◆ Text zum Durchsehen
___
Jede schriftliche Standardisierung kann falsch interpretiert werden

Jede Kommunikationsschnittstelle muss dokumentiert werden, sei es in projektspezifischen Dokumenten oder allgemein zugänglichen Companion Specifications. Die Dokumentation geschieht in den meisten Fällen in Form von PDF-Dokumenten. Das Problem bei einer jeden Beschreibung in natürlicher Sprache (welche meist mit Tabellen und Diagrammen angereichert wird) ist, dass sie dennoch interpretiert werden muss. Dabei entstehen zwangsläufig Unklarheiten und Fehler. Des Weiteren lässt sich eine realisierte Implementation einer Schnittstelle nicht komplett testen, ohne dass der entsprechende Partner mit seinem Teil der Schnittstelle verfügbar ist. Um diese allgegenwärtige Problematik im Kontext einer OPC UA Kommunikation lösen zu können, wurde eine Software entwickelt, mit der eine Verhaltenssimulation der Schnittstelle erstellt werden kann. Das Verhalten des OPC UA Clients und auch des OPC UA Servers kann für ein Kommunikationsszenario, basierend auf einem Informationsmodell, grafisch modelliert werden. Als Beschreibungssprache wurde das Prinzip PETRI Netz gewählt, da dieses schon stark formalisiert und leicht verständlich ist. Damit können nicht nur der sogenannte „Happy Flow“ in der Kommunikation dargestellt werden, sondern auch diverse Fehlerszenarien. Es entsteht somit je ein Verhaltensmodell für beide Kommunikationspartner. Diese Verhaltensmodelle können nun automatisch in eigenständige Simulationsprogramme kompiliert werden, welche dann als einfache Applikationen zur Verfügung stehen.


Abbildung 4: Verhaltensmodelle in Form von PETRI Netzen (vereinfachte Darstellung)
___
◆ Arbeitsauftrag
Führe den Text über die Verhaltenssimulation von OPC-UA-Schnittstellen an der Stelle fort, an der er aufhört. Die Einträge spielen dafür keine Rolle.

Gespeicherte Einträge im Datensatz:
___
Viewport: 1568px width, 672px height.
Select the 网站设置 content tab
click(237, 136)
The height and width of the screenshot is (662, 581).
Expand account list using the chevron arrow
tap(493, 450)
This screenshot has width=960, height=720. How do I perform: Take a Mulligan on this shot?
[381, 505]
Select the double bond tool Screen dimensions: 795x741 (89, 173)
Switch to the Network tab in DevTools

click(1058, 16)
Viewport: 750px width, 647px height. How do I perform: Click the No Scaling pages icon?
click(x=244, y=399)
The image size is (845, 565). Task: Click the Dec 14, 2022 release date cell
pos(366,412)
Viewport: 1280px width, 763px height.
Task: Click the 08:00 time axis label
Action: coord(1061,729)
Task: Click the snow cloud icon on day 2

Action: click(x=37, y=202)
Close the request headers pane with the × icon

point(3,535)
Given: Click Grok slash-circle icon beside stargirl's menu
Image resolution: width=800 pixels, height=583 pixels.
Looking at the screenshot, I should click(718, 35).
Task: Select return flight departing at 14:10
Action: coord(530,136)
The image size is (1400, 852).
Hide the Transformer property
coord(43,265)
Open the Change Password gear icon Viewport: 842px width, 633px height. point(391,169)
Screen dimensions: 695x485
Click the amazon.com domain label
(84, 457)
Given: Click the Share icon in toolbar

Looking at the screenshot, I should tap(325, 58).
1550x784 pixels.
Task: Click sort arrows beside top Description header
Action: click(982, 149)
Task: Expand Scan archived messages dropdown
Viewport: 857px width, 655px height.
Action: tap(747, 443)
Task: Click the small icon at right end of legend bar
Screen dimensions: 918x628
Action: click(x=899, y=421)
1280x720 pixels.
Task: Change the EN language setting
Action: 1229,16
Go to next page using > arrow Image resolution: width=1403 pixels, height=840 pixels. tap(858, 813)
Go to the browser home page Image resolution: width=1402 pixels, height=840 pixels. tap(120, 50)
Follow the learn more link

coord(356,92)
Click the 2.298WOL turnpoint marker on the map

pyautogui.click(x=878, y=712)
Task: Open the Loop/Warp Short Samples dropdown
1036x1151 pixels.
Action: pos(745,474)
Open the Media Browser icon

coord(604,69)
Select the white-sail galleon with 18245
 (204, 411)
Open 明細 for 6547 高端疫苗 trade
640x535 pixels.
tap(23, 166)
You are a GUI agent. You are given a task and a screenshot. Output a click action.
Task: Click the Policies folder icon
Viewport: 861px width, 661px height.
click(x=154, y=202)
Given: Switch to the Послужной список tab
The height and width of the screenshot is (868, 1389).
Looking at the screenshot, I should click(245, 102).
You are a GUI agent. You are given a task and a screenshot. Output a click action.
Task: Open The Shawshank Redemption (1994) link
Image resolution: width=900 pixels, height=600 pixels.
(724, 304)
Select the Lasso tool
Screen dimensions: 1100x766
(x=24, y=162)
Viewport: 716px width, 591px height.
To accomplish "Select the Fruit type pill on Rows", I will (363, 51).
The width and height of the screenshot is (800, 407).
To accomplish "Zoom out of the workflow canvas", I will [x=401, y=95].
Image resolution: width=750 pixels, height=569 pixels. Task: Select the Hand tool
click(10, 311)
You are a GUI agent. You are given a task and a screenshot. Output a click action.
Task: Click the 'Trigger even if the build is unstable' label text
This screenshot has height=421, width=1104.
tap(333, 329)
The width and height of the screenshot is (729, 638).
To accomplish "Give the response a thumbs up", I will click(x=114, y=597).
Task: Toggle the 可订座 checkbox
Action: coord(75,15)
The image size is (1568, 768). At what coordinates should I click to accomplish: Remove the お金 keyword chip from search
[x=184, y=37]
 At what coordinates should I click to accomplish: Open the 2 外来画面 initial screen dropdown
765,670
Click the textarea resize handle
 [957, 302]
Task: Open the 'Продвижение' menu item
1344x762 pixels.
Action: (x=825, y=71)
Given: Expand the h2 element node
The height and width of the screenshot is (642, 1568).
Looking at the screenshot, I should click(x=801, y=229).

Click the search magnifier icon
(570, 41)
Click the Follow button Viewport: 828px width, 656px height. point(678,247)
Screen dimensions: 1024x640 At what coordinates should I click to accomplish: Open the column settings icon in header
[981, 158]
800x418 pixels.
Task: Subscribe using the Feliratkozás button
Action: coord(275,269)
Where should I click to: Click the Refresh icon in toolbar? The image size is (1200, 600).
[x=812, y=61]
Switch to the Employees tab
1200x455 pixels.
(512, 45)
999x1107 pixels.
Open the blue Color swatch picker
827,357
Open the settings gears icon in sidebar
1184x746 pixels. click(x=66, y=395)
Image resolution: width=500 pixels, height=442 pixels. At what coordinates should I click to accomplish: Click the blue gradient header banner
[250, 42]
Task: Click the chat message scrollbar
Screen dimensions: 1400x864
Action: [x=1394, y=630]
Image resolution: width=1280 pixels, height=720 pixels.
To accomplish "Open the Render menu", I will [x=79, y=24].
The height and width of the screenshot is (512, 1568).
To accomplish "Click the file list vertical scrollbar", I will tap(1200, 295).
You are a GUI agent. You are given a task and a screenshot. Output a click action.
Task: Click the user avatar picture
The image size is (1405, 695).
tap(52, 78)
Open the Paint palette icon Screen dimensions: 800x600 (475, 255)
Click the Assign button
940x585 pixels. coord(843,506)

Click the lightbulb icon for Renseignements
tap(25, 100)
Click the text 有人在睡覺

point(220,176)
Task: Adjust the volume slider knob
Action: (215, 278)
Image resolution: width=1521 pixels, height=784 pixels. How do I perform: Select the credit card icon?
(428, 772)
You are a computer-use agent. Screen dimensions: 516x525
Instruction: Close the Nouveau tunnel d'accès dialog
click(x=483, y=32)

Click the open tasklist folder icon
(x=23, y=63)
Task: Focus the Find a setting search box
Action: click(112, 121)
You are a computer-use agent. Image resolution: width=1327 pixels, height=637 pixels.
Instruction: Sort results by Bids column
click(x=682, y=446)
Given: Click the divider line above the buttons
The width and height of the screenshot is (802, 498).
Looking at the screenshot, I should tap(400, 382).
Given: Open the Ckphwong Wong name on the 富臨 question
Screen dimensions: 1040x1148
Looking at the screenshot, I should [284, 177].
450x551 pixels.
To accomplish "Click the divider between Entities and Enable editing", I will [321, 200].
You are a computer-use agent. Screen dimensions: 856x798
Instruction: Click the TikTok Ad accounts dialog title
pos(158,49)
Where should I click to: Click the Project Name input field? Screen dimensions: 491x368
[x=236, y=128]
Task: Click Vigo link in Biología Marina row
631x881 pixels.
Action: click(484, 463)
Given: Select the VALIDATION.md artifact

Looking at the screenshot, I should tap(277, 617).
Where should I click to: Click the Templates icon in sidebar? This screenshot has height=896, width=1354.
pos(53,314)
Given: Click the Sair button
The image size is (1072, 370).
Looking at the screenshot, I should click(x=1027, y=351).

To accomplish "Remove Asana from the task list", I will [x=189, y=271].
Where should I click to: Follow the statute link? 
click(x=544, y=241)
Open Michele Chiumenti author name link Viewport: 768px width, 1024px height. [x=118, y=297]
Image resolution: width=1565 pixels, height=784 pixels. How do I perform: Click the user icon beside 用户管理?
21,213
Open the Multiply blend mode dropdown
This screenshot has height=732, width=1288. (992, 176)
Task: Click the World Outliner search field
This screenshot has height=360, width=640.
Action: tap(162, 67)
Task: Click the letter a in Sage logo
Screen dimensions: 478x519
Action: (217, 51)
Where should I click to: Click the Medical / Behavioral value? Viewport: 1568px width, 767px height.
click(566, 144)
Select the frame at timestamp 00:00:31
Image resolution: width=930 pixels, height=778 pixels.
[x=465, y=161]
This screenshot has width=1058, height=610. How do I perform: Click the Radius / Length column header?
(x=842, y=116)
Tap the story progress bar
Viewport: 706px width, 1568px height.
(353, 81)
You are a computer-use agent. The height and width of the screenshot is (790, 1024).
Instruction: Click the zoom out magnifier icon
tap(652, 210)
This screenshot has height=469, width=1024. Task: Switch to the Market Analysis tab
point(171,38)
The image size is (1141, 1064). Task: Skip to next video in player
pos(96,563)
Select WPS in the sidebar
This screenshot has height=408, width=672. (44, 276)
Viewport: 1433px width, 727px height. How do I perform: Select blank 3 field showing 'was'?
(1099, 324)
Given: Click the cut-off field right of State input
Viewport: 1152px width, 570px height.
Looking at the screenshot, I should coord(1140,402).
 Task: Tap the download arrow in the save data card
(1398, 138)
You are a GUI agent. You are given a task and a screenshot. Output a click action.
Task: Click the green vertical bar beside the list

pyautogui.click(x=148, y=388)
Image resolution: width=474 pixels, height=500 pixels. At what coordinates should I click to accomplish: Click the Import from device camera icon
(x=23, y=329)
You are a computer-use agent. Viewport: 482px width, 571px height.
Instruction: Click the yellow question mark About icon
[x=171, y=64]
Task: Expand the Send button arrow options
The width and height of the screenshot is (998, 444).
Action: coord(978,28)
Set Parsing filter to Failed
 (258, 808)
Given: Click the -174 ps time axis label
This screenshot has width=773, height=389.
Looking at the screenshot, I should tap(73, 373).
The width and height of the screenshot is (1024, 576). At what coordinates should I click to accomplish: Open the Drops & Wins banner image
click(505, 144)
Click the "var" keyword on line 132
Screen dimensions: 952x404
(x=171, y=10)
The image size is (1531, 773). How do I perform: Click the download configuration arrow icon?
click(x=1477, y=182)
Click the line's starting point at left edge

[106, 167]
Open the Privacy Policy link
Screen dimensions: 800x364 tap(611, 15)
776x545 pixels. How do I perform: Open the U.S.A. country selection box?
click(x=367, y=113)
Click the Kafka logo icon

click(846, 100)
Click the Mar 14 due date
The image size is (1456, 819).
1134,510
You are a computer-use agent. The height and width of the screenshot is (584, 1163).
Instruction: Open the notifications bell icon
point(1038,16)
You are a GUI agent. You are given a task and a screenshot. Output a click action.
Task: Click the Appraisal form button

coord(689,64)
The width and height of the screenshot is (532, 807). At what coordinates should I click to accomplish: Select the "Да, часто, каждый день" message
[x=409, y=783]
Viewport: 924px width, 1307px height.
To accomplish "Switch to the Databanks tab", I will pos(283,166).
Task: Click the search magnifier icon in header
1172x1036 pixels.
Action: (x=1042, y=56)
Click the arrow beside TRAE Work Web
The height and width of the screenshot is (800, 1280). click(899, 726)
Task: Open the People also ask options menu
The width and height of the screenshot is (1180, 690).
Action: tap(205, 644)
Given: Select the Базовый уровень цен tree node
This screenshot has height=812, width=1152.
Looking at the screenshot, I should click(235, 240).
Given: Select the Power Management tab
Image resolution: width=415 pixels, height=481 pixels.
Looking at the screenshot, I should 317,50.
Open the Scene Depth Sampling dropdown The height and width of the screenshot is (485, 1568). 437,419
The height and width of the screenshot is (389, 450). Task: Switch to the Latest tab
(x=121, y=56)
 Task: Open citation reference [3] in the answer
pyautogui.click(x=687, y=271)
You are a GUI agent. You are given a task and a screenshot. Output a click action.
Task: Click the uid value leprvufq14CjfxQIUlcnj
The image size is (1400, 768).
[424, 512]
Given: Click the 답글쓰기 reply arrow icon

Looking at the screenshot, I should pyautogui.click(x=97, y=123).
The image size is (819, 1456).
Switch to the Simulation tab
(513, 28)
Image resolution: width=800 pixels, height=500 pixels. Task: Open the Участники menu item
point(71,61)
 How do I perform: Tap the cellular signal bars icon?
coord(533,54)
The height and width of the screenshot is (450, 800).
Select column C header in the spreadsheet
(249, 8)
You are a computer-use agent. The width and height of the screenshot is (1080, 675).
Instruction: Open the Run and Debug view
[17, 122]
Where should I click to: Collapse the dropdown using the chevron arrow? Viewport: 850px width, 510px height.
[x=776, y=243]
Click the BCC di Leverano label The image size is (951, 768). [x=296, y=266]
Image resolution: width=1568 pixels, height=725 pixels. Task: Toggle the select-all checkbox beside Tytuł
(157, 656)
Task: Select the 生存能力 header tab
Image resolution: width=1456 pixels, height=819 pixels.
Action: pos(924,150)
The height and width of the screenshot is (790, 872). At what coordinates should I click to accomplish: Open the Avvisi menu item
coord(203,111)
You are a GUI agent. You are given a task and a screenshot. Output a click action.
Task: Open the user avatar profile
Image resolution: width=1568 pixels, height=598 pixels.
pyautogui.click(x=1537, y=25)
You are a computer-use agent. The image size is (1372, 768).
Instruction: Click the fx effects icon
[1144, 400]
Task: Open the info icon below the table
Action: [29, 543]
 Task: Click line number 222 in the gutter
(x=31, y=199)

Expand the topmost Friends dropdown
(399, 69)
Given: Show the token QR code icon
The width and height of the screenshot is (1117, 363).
___
◆ Antwort zur Aufgabe
Diese Simulationsapplikationen können jetzt einfach zwischen den Kommunikationspartnern getauscht werden. Der Besitzer des OPC UA Servers (entspricht dem Maschinenlieferant) bekommt das Simulationsmodell des OPC UA Clients – Genauso umgekehrt. Damit ist jetzt jeder Partner in der Lage einen Teil der Schnittstelle zu entwickeln und ausführlich zu testen. Mit diesem Vorgehen kann nun ein tatsächliches Plug & Play während der Inbetriebnahme der Schnittstelle erfolgen. Kostbare Inbetriebnahme-Zeit im Shopfloor wird gespart und Entwicklungsressourcen können effektiv eingesetzt werden.

Fazit

OPC UA eignet sich hervorragend, um Maschinendaten einer übergeordneten Datenplattform zugänglich zu machen. Des Weiteren ist eine bidirektionale Kommunikation einfach mit State Machines zu realisieren. Beide Vorteile sind Grundlage und Enabler für moderne digitales Services wie Künstliche Intelligenz und Digitale Zwillinge. Um die Schnittstellen-Implementation in ihrer Umsetzung deutlich zu beschleunigen und in ihrer Qualität zu verbessern, wurde eine Software entwickelt, mit der sich um ein bestehendes Informationsmodell ein zusätzliches Verhaltensmodell der beiden Kommunikationsteilnehmer grafisch erstellen lässt. Diese Verhaltensmodelle können in eigenständige Simulatorapplikationen umgewandelt werden und lassen sich dann zwischen den Kommunikationspartnern austauschen. Damit hat jeder Partner die Chance seine eigene Schnittstelle zu 100% zu testen.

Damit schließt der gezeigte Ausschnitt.